Üzücü gerçek şu ki, Japonya'daki depreme benzer olağanüstü afetler, onlara
karşı korunmak için harcanan çabaları boşa çıkarabilmekte. Setler ne kadar
yüksek, temeller ne kadar esnek olsa da, uzmanlara göre son sözü yine doğa
söylüyor. New York'taki Columbia Üniversitesi, Afet Hazırlığı Ulusal Merkezi'nin
Müdürü Doktor Irwin Redlener, ABD'deki New Madrid fay hattında yaşanacak bir
depremin Minnesota, Minneapolis ve Missouri, St. Louis gibi yoğun nüfuslu
kentlerde on, hatta yüz binlerce insanın canına mal olabileceği konusunda
uyarıyor. Teknolojinin ancak zararı minimize edebileceğini belirten Redlener,
"Ne teknoloji, ne de zarar önleme konusunda hiçbir zaman mükemmele
yaklaşamayacağız" diyor.
Çelik ve beton ancak bir yere kadar işe yarayabilir, dolayısıyla asıl mesele
hazırlıklı olmak. Fakat bu zihinsel altyapının durumu ABD'deki yol ve köprülerin
durumundan bile daha vahim. Redlener'in belirttiğine göre, temel ihtiyaç
maddeleri, ilaç, önemli kişisel belgeler ve bir afet durumunda ayrı düşen aile
üyelerini birleştirme planını kapsayan basit planlar bile ülkenin çoğunda endişe
verecek kadar az. "Amerikalılar Risk Altında" kitabının yazarı Redlener,
yurttaşları doğal afetlerden korumakta Japonlardan çok daha geride olduğumuzu ve
en büyük sorunun da bu olduğunu belirtiyor. "Eyaletlerin 175 milyar dolarlık bir
borçla karşı karşıya olduğu, federal hükümetin de son derece güç bir konu olan
uzun vadeli borç ve açıklarla baş etmeye çalıştığı bir zamandayız. Bu şartlarda
kaynakları harekete geçirip afetlere hazırlığımızı iyileştirme ihtimalimiz
zayıf" diyor. Oysa bundan daha önemli ne olabilir?

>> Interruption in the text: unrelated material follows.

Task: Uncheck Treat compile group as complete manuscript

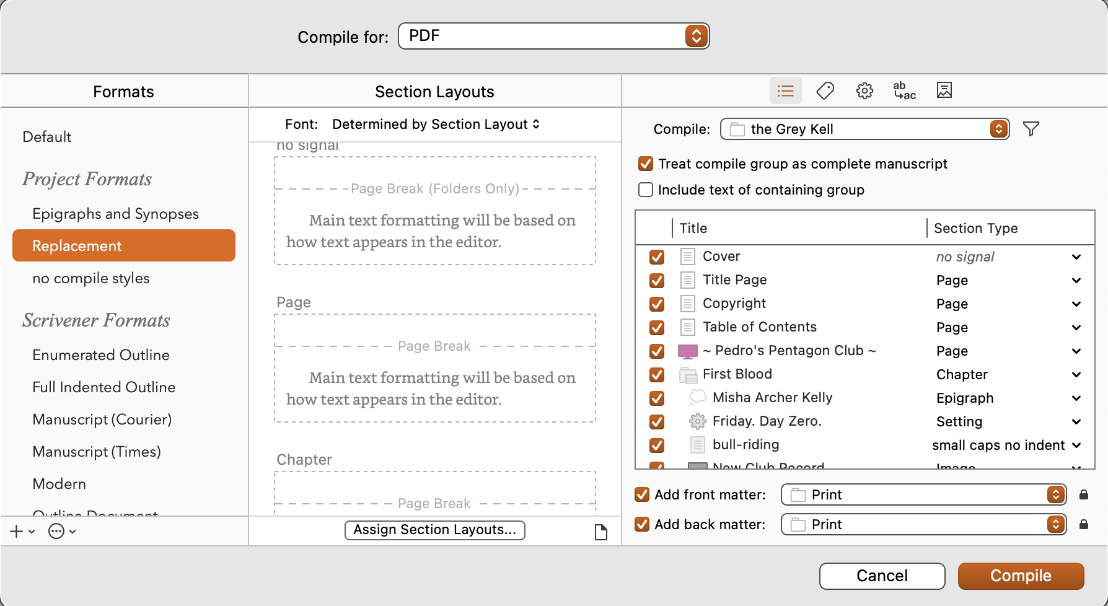Action: point(646,164)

ABD Federal Afet Yönetimi Kurumu'nun Başkanı W. Craig Fugate, "Bundan
alınacak ders, depremlerin haberli gelmediği gerçeğidir. Hazırlıklı olmak bu
yüzden önemli" diyor. Fakat eski Apollo astronotu Russell Schweickart'ın
sözleriyle, önlenebilir felaketler bile uzun vadeli planlama ve disiplinden
hoşlanmamamız nedeniyle ciddiye alınmıyor. Schweickart, birçok insanın uzak
ihtimal olarak gördüğü risklere yıllardır dikkat çekmeye çalışıyor. Bu riskin
adı göktaşı. Schweickart ve diğerlerinin hesaplarına göre, 1908'de Sibirya'da 2
bin kilometrekarelik ormanı dümdüz eden çapta bir göktaşı çarpması birkaç
yüzyılda bir gerçekleşmesine rağmen ciddiye alınması gerekmekte. Schweickart,
bir gün gezegenimize çarpabilecek olanların saptanması için dünyaya yakın
göktaşlarının izlenmesini savunan B612 Vakfı'nın başkanı. Onun belirttiğine
göre, doğru araştırma ve finansmanla uzaydaki kaya parçalarının yolunu
değiştirmek ve felaketleri önlemek mümkün. Redlener de Japonya'daki depreme
benzer olayların iyileşmeye götürebilen "uyarı alarmları" olarak
nitelendirildiğini ifade ediyor. Fakat yine onun sözleriyle, önümüzde bu kadar
örnek varken ve bu kadar az iyileşme görülürken "bunların sivrisinek
vızıltısından farkı yok." Bir an irkilir gibi oluyoruz ve göz açıp kapayana
kadar "tekrar rehavete kapılıyoruz".